The bowel movement, Part II
Three year old also needs to be accompanied to the toilet an incredible number of times.
Five year old decides to annoy, rather than play with, his friends. This required exasperating levels of policing from mum.
The ant infestation
On exiting the toilet after one of the many poo-itis incidents, my friend says, “I’m so sorry, come quick!” I rush down the stairs and see there is a sudden plague of flying ants swarming out of a hole directly next to where I dumped our bag full of clothes, towels, important stuff in the back garden. There are thousands of these small beasts and they are all swarming all over our stuff. At this moment, I feel a strong desire to weep. Instead, I womanfully carry the bag round to the front of the house, near where I parked the car, with instruction to self: “Deal with this later.”
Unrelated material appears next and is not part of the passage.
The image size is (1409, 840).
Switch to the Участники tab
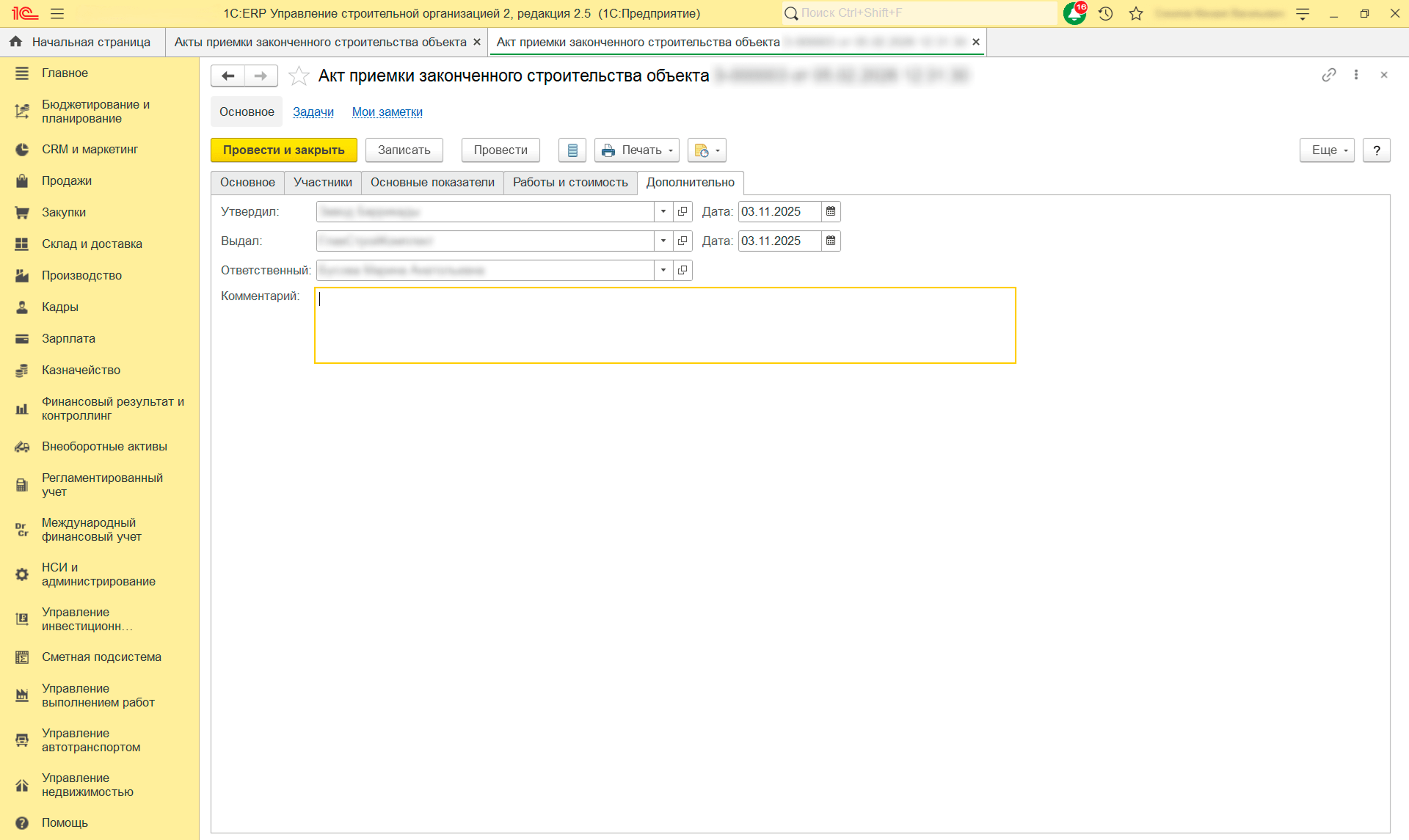tap(323, 183)
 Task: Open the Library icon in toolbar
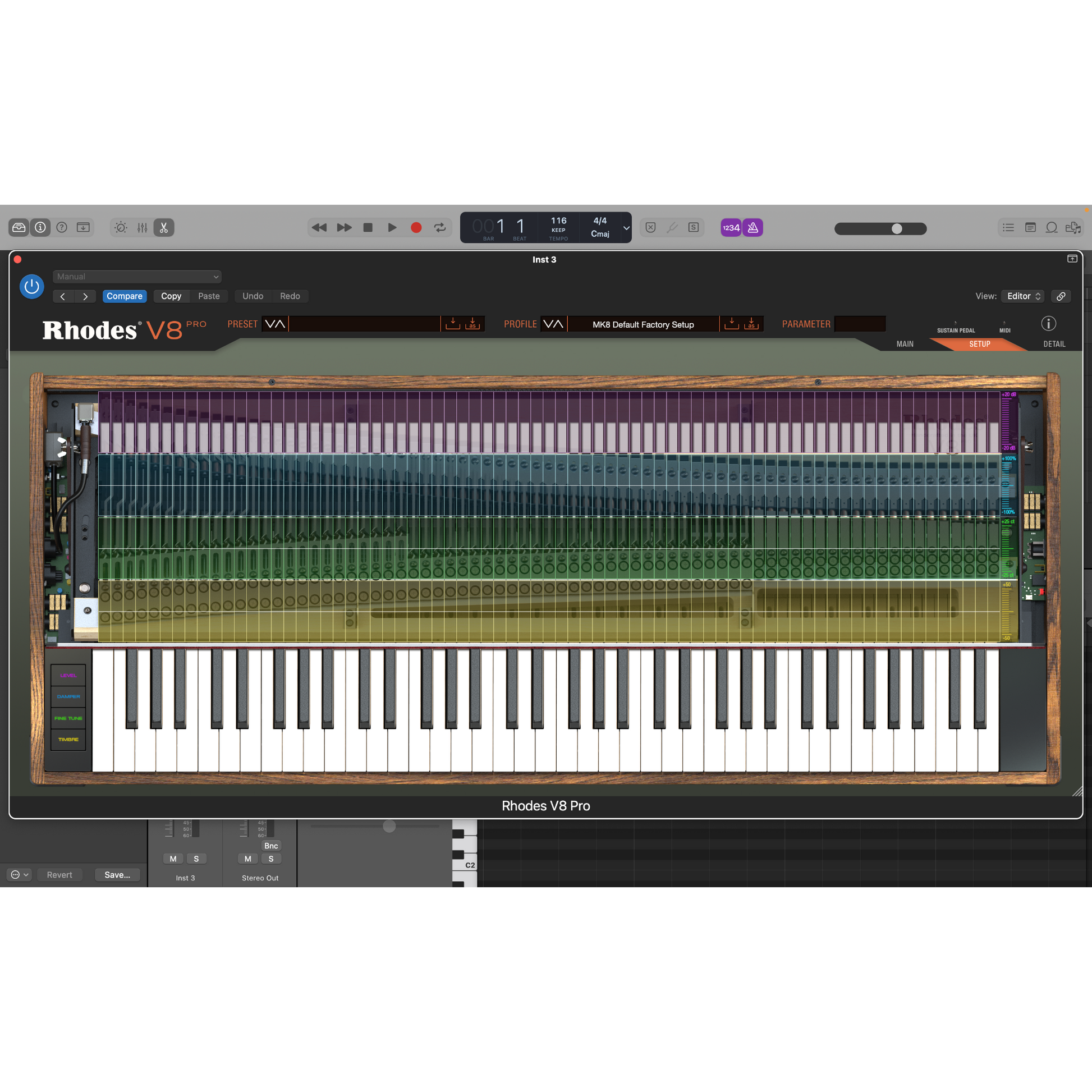[19, 228]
Thereafter, all children and adults are necessarily banished from garden and back door is tightly shut, to avoid ant invasion in house. Resulting in some degree of rising heat in house.
Supper involves the usual elements of disruption to adult conversation (Can I have more cucumber, can I have some water please mummy, can I have some ketchup, oh no I’ve knocked over my cup, mummy, please eat some more of that, no, it’s not time for dessert yet).
Finally, resigned to our fate of our entire conversation of the afternoon being a series of small unconnected fragments, my friend and I say our goodbyes with promises of a ‘proper catch up next time’. I grab my three little ones still in their swimming gear, along with our ant-infested bag, and drive off home.
Just as we get home some twenty minutes later, as I am getting three over-tired children out of the car, I realise, with some degree of hopelessness, that I have left all three children’s sandals behind. Meaning I will have to get the children to bed, then drive all the way back over to pick up the darned summer footwear and back home again before any chance of evening relaxation.
But every cloud does have a silver lining. This wretched errand may mean that at least my friend and I finally get to grab five minutes of blissfully uninterrupted conversation as all the little ones will be fast asleep. OR WILL THEY?